Aruba: Double Tax Treaties
Other International Agreements
Mutual Assistance Treaties: Aruba has mutual co-operation treaties with a number of foreign states. In the particular case of the USA, co-operation includes information relating to tax matters, but this is not true generally.
Independently of treaty procedures the local law broadly permits requests for information relating to tax evasion, specifically under a newly-legislated Code of Criminal Procedure.
Aruba has no specific bank secrecy laws. Local professionals try to maintain confidentiality on behalf of their clients, but can be required to disclose beneficial ownership and other details, even for Aruban Exempt Corporations, which are not obliged to enter such information into the Commercial Register.
Tax Information Exchange Treaty The United States Treasury announced in November 2003 that it had signed a new agreement with the Kingdom of the Netherlands which will provide for the exchange of tax information between Aruba and the US. Treasury Secretary at the time, John Snow praised the close and cooperative relationship between the two countries in matters of law enforcement and tax evasion, and explained that:
"We have an obligation to enforce our tax laws, because failing to do so undermines the confidence of honest taxpayers in the fairness of the US tax system. Access to needed information is vital to our efforts to ensure full and fair enforcement of our civil and criminal laws."
He went on to add: "This new tax information exchange agreement we are signing today is the ninth such agreement the United States has signed with a significant financial center in the last two years. It is the first such agreement that I will have the privilege to sign, and I do not intend it to be the last. I hope that Aruba's cooperation with the United States will serve as an example to other financial centers in the region and around the world."
In September, 2004, the US Treasury Department announced that the United States and Aruba had exchanged diplomatic notes bringing the tax information exchange agreement into force.
The US-Aruba Tax Information Exchange Agreement is consistent with the standards for an exchange of information agreement described in the Internal Revenue Code. The Code generally allows US taxpayers to claim a tax deduction for expenses associated with a convention held in certain beneficiary countries with tax information exchange agreements with the United States to the same extent as a convention held in the United States.
As of September 13, 2004, Aruba is considered part of the ‘North American area’ for purposes of determining whether US taxpayers may deduct expenses incurred in attending conventions, business meetings and seminars in Aruba.
Convention expenses that are incurred by US taxpayers for meetings in geographical areas considered part of the North American area and that otherwise are deductible as ordinary and necessary business expenses are allowed as deductions without regard to the additional limitations applicable to deductions for expenses associated with foreign conventions.

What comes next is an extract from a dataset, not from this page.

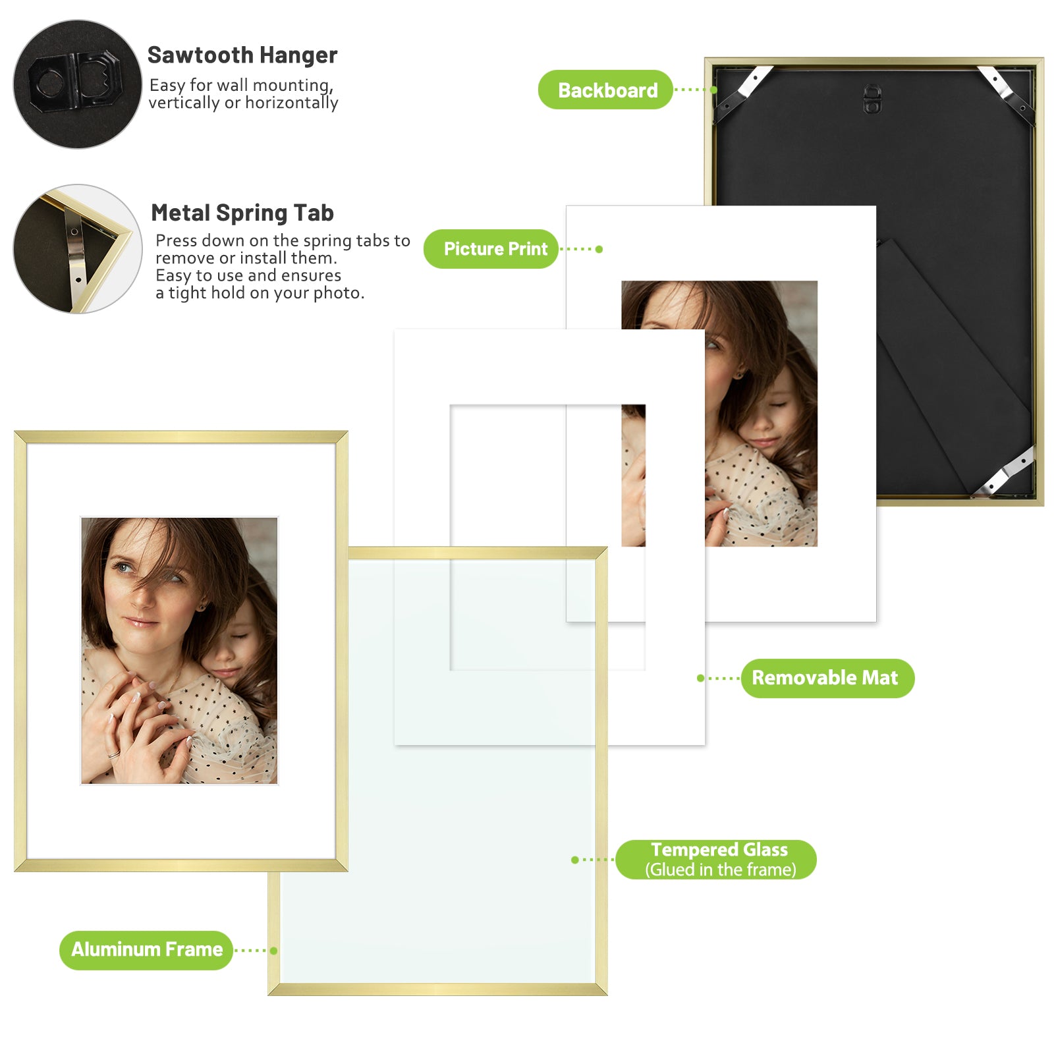Click the top-right spring clip on backboard
Screen dimensions: 1054x1054
[1005, 93]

In July 2008, a trilateral MoU was signed between De Nederlandsche Bank, the Bank van de Nederlandse Antillen, and the Central Bank of Aruba agreeing to "develop activities throughout the full range of their organizational structures and duties in a framework of mutual cooperation." These activities include the exchange of information, mutual assistance, and provision of technical assistance.
The Kingdom of the Netherlands, including Aruba, is party to the 1988 U.N. Drug Convention, a member of the Financial Action Task Force (FATF), 6 and has an MLAT agreement with the United States. The United States–Netherlands extradition treaty of 1980 extends to the Government of Aruba, and provides for the extradition of nationals. Aruba also has criminal procedure code that allows for the extradition of Aruban nationals, subject to their serving any sentences imposed in Aruba. In addition, Aruba is a member of the CFATF.
Aruba has a Financial Intelligence Unit (FIU), known as the Meldpunt Ongebruikelijke Transacties (MOT), and is a member of the Egmont Group, an international group of FIUs.